__EXERCISE A__
Print the lines of the records below exactly as they appear, from the line containing "This screenshot has height=862, width=1700." up to and including the line containing "click(15, 10)".

Lucas Márquez

Personal information
- Full name: Lucas Márquez
- Date of birth: 21 July 1990 (age 35)
- Place of birth: Junín, Argentina
- Position: Defender

Youth career
- Deportivo San Agustín
- 9 de Julio
- 2007–2009: Sarmiento

Senior career*
- Years: Team / Apps / (Gls)
- 2009–2012: Sarmiento / 14 / (0)
- 2012–2013: Agropecuario / 12 / (1)
- 2013–2014: Once Tigres / 38 / (3)

= Lucas Márquez (footballer, born 1990) =

Argentine footballer

Lucas Márquez (born 21 July 1990) is an Argentine footballer who plays as a defender. He is currently a free agent.

==Career==
Márquez's youth career started with Deportivo San Agustín, which preceded a spell with 9 de Julio. He joined Sarmiento in 2007 and made his first-team debut two years later in Primera B Metropolitana. He departed Sarmiento three years after his debut, joining Agropecuario for the 2012–13 Torneo Argentino B season. One goal in twelve appearances followed. In 2013, Márquez joined fellow Torneo Argentino B side Once Tigres. He remained for one season, 2013–14, scoring three goals in thirty-eight games.

__EXERCISE B__
Output the passage of the Lucas Márquez article from "- 2013–2014: Once" up to and including "in thirty-eight games.", copied word for word.

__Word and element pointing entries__
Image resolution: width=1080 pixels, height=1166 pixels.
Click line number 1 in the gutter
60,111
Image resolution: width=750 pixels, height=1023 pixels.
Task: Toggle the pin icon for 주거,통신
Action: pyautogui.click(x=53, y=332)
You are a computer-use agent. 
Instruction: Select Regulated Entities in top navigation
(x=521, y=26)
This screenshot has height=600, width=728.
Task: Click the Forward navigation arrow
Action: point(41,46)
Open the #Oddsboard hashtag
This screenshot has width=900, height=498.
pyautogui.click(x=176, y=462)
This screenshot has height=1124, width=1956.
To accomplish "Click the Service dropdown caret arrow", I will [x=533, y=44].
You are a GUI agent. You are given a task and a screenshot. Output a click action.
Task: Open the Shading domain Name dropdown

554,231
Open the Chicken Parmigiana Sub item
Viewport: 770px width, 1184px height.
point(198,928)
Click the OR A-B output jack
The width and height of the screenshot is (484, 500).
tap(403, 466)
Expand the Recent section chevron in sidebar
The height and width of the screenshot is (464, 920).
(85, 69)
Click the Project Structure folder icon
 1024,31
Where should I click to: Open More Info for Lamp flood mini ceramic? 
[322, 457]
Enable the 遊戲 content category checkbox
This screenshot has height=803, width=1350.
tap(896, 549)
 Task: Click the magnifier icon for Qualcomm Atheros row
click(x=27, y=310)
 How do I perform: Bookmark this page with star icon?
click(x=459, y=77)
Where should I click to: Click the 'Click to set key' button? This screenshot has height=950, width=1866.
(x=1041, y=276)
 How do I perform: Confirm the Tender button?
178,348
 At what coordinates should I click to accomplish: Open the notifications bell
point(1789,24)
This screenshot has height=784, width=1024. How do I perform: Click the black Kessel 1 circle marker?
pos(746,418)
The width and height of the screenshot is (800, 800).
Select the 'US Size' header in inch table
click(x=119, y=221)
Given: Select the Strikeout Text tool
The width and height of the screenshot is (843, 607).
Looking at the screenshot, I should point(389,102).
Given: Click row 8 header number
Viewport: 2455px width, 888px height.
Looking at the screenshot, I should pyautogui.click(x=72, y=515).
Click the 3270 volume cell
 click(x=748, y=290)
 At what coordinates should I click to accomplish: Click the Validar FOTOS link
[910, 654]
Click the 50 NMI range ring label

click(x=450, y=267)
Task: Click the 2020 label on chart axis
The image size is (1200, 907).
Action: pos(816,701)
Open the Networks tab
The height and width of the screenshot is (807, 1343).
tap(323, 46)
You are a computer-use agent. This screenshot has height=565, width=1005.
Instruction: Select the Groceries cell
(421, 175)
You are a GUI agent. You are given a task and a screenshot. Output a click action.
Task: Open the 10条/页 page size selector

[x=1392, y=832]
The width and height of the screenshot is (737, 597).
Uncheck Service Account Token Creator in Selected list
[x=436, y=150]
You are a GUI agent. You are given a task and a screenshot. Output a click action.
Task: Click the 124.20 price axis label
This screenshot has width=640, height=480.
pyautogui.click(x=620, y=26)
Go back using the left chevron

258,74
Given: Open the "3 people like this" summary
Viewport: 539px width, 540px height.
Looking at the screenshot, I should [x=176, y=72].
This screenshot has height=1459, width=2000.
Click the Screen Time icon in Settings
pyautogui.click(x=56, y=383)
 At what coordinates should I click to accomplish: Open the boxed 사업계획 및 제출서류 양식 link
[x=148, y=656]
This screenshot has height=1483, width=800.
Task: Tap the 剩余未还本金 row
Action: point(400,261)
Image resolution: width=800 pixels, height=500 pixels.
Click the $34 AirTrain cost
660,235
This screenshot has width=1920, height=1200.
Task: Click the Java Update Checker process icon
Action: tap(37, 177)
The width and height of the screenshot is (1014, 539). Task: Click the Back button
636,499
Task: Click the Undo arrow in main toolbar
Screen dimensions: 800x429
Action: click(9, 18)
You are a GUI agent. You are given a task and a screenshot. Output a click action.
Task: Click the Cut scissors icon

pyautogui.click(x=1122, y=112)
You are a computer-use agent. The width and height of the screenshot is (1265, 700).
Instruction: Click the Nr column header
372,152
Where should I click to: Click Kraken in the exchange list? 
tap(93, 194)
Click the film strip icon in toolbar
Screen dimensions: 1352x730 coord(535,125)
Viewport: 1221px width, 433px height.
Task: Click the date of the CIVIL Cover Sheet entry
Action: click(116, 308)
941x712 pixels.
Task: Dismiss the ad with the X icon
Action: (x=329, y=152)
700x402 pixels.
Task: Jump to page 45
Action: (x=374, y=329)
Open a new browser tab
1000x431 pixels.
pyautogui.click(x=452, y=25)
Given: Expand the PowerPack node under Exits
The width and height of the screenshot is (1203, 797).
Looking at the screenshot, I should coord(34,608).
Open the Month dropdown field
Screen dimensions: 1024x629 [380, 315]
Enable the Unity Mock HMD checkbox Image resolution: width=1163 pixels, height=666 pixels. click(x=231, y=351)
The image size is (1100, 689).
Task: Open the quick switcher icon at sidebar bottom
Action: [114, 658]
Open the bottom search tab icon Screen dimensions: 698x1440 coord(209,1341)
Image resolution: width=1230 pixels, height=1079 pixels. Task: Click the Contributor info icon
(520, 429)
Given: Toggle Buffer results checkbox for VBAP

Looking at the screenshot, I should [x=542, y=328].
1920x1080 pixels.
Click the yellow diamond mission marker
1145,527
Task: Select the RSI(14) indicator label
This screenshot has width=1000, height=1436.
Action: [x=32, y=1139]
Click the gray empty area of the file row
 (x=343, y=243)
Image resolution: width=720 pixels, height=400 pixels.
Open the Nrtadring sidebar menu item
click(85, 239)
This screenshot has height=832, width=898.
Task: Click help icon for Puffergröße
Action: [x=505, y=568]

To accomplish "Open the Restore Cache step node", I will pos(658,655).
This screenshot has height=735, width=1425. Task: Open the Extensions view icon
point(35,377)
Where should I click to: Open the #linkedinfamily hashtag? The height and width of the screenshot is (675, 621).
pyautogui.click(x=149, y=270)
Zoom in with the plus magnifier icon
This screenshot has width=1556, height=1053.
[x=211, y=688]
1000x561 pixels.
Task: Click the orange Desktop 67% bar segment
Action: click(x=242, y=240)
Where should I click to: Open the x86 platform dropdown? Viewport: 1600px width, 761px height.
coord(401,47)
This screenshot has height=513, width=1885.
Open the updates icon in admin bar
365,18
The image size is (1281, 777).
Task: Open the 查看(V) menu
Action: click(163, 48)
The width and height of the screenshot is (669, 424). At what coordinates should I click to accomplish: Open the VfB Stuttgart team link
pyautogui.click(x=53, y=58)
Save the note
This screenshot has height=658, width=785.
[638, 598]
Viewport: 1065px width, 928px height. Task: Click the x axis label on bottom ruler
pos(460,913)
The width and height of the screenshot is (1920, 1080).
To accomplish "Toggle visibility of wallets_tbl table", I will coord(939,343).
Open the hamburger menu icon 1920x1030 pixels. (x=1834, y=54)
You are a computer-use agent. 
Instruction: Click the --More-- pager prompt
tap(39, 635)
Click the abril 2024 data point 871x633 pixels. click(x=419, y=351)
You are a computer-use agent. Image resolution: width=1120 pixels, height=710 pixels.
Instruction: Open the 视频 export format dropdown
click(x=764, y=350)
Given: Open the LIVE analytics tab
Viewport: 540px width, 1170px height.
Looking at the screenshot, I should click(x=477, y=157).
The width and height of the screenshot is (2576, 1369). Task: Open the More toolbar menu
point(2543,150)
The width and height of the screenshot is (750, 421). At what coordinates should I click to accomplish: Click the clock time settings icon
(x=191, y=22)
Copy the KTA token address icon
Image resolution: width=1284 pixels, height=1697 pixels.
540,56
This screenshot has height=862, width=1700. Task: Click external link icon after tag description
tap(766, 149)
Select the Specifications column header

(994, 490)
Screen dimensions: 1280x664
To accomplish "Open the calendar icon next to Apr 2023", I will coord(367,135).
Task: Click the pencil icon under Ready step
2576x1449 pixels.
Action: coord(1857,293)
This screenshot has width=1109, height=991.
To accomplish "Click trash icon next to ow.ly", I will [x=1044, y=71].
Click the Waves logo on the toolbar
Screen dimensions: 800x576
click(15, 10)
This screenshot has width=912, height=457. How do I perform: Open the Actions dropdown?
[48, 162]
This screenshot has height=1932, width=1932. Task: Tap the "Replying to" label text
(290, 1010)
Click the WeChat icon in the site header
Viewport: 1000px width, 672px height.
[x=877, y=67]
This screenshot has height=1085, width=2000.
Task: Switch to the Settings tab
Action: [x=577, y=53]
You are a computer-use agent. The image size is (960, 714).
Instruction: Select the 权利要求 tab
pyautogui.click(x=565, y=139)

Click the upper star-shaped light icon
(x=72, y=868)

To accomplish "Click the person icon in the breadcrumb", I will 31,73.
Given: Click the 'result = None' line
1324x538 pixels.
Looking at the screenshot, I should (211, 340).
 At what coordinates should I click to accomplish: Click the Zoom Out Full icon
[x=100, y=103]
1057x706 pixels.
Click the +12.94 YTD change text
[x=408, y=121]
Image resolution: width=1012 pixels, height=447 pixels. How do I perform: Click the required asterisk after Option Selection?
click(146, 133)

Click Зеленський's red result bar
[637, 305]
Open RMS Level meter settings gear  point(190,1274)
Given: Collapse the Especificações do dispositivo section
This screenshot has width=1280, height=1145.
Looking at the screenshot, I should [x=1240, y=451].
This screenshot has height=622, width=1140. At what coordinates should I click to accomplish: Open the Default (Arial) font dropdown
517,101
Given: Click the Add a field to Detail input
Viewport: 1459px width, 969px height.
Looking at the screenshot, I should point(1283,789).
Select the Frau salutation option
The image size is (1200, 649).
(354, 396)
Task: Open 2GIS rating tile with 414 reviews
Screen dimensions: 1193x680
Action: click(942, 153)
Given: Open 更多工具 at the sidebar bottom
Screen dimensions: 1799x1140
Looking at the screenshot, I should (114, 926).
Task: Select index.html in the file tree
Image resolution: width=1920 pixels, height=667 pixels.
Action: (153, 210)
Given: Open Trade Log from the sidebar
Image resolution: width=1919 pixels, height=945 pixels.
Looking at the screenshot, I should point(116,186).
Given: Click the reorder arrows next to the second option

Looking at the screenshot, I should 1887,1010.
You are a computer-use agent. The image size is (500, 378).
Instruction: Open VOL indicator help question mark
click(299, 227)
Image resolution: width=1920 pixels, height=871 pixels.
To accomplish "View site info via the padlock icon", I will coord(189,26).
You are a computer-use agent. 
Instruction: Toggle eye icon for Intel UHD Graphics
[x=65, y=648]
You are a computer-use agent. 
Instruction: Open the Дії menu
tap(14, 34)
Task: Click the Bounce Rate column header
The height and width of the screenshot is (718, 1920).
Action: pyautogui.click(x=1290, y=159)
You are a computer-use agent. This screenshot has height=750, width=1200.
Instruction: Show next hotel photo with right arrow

__REPLY A__
This screenshot has height=862, width=1700. Task: Click external link icon after tag description
tap(766, 149)
Select the Specifications column header

(994, 490)
Screen dimensions: 1280x664
To accomplish "Open the calendar icon next to Apr 2023", I will coord(367,135).
Task: Click the pencil icon under Ready step
2576x1449 pixels.
Action: coord(1857,293)
This screenshot has width=1109, height=991.
To accomplish "Click trash icon next to ow.ly", I will [x=1044, y=71].
Click the Waves logo on the toolbar
Screen dimensions: 800x576
click(15, 10)

__REPLY B__
- 2013–2014: Once Tigres / 38 / (3)

= Lucas Márquez (footballer, born 1990) =

Argentine footballer

Lucas Márquez (born 21 July 1990) is an Argentine footballer who plays as a defender. He is currently a free agent.

==Career==
Márquez's youth career started with Deportivo San Agustín, which preceded a spell with 9 de Julio. He joined Sarmiento in 2007 and made his first-team debut two years later in Primera B Metropolitana. He departed Sarmiento three years after his debut, joining Agropecuario for the 2012–13 Torneo Argentino B season. One goal in twelve appearances followed. In 2013, Márquez joined fellow Torneo Argentino B side Once Tigres. He remained for one season, 2013–14, scoring three goals in thirty-eight games.